Your goal: Render the records below as a Markdown table with two columns, Row and Line. Begin at the line that contains "Screen dimensions: 1797x962" and stop after the line that contains "Action: (417, 50)", skipping blank lines and leaving out the pictures.
------ Provided material ------
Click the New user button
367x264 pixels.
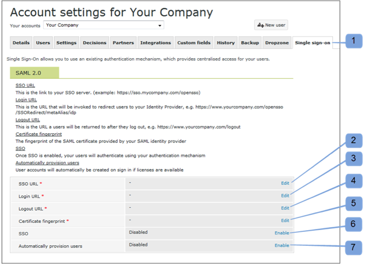[x=271, y=25]
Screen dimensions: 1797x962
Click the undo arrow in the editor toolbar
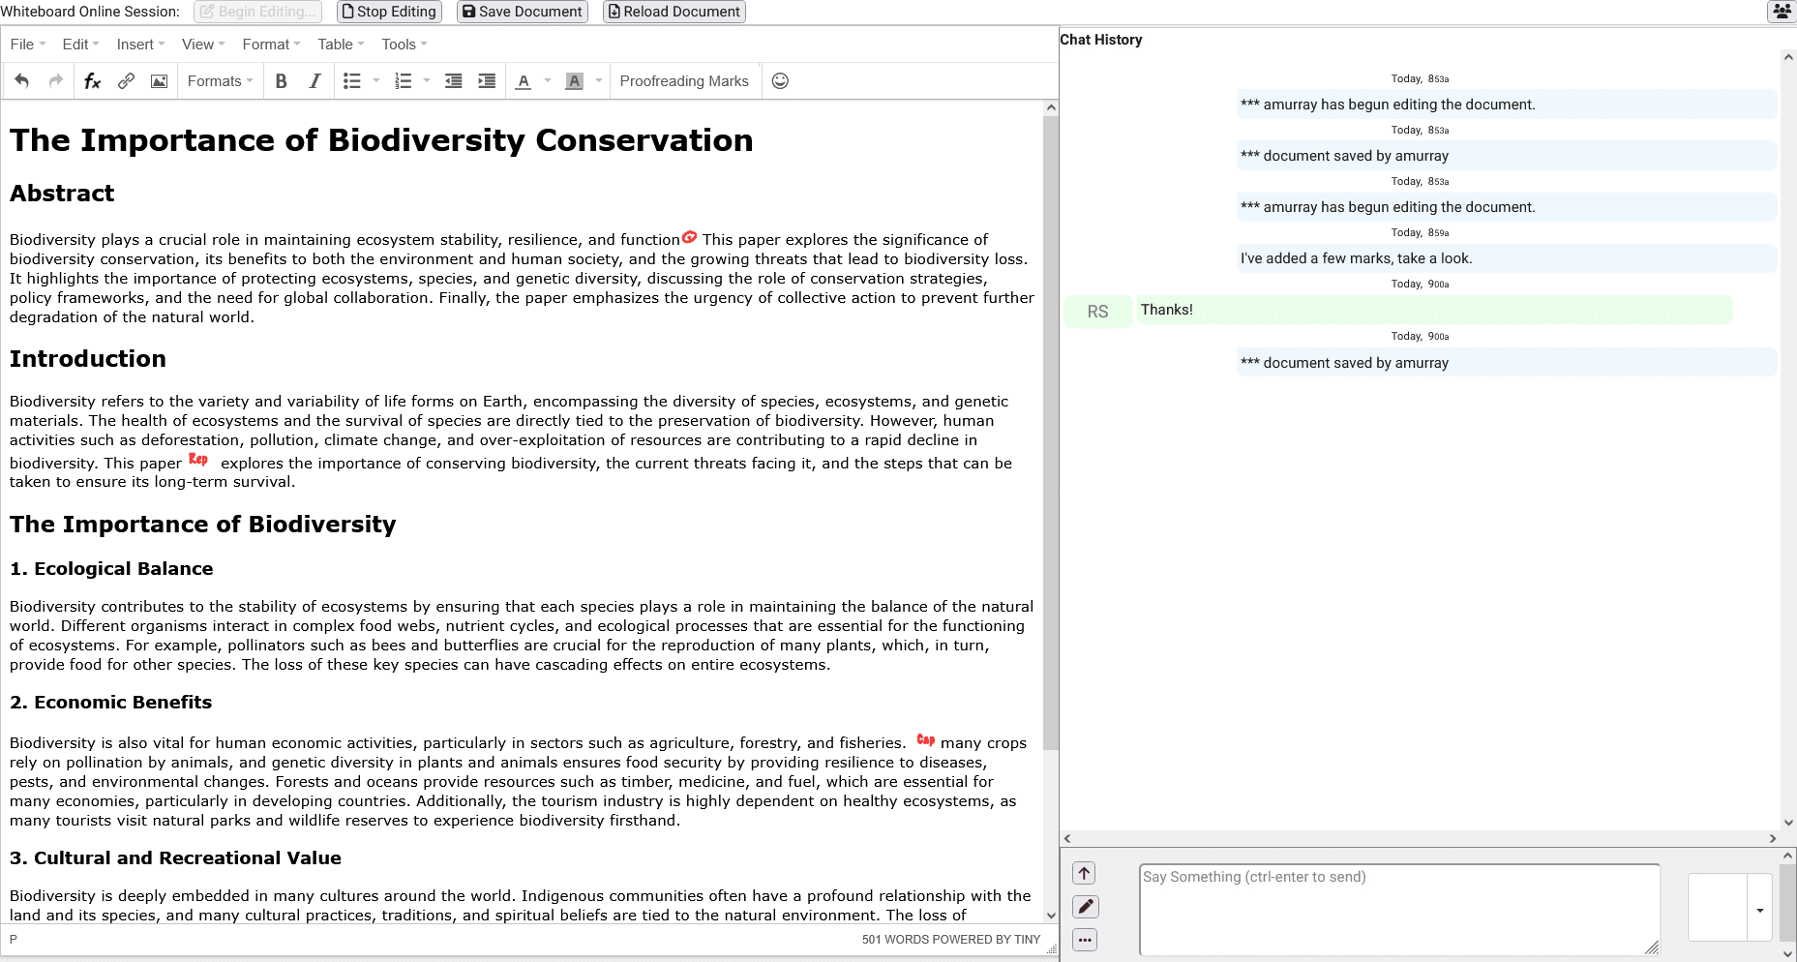[x=21, y=81]
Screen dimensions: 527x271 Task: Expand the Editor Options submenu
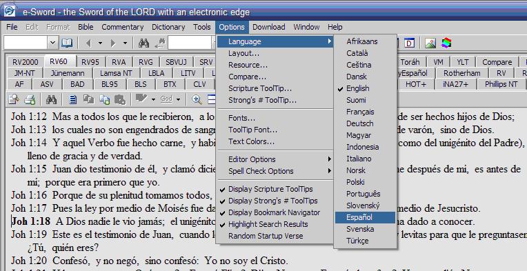[275, 159]
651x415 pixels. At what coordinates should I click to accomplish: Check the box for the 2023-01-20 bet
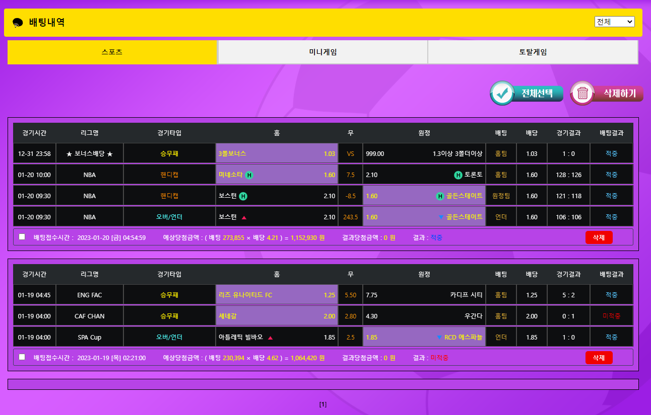coord(22,237)
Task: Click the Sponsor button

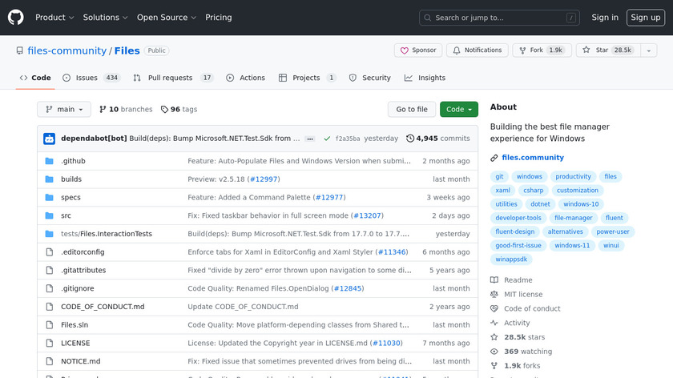Action: (417, 50)
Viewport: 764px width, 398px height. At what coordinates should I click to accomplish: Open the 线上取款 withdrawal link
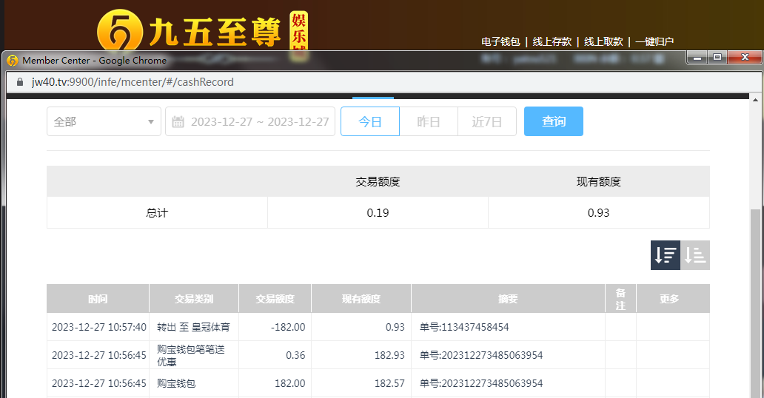603,41

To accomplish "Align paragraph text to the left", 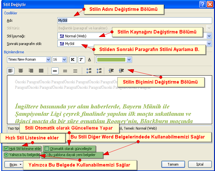I will [11, 71].
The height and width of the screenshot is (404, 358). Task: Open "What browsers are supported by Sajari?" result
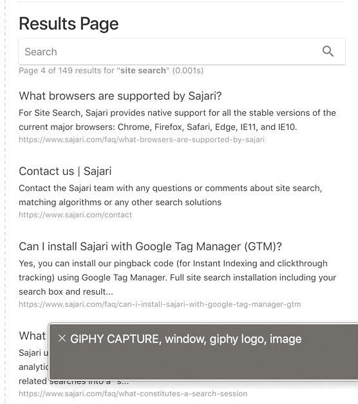120,96
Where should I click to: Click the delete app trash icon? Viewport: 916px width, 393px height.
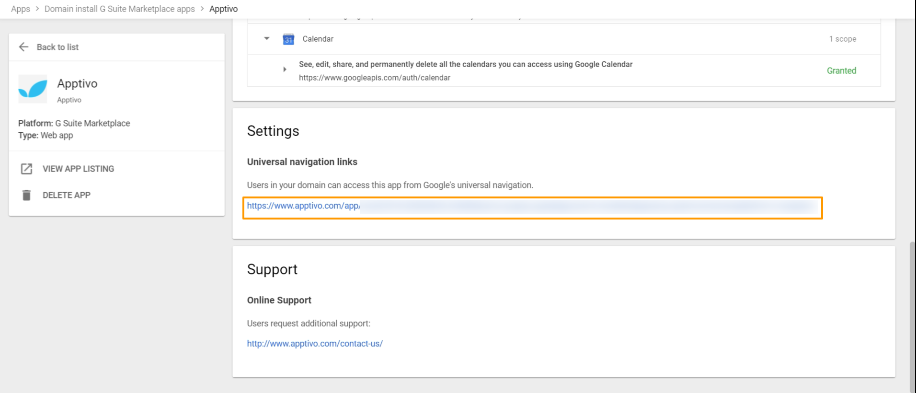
------
Solution:
| Row | Line |
|---|---|
| 1 | Screen dimensions: 1797x962 |
| 2 | Click the undo arrow in the editor toolbar |
| 3 | [x=21, y=81] |
| 4 | Screen dimensions: 527x271 Task: Expand the Editor Options submenu |
| 5 | [275, 159] |
| 6 | 651x415 pixels. At what coordinates should I click to accomplish: Check the box for the 2023-01-20 bet |
| 7 | coord(22,237) |
| 8 | Task: Click the Sponsor button |
| 9 | Action: (417, 50) |